*Editor’s note: We’ve all overcome obstacles in life. How have you started over? Join us at on Facebook Tuesday, April 14, at 1 p.m. EST for a special chat on forgiveness and fresh starts with reporter Jacob Baynham.
The triumph of innocence
Ricky Jackson’s four decades in prison for a crime he didn’t commit is the story of injustice, perseverance, and, most of all, grace.
The world can shock and amaze us on each of the 365 days of each of those years. Multiply that by 40. That is the number of days Mr. Jackson spent in prison. He was innocent the entire time. You’ll meet this remarkable man in a cover story that is as compelling as it is troubling, as heartbreaking as it is redeeming. Parts of this story might be difficult. It involves robbery and murder and injustice. But stick with it and you will find yourself thinking of Jean Valjean or the biblical Joseph.
Last November, after the longest period of false imprisonment in current history, Jackson was freed. But that was not the end of the story. If you have ever wondered about the word grace, you’ll see it defined in what happened next.
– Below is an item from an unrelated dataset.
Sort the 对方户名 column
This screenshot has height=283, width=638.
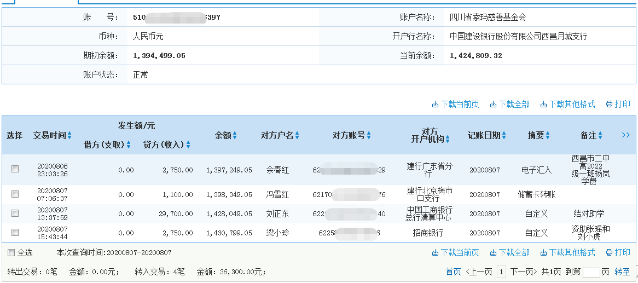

All sorts of social critiques can and should be drawn from cases of false imprisonment. Was racial profiling a factor? Can we make sure the justice system is really just? Something more also is worth considering: Innocence often seems fragile, ephemeral, naive. The world is always ready to teach it a lesson, to tell it to get real, move on, shake it off. What you’ll see in the Ricky Jackson story is how powerful and triumphal innocence can be.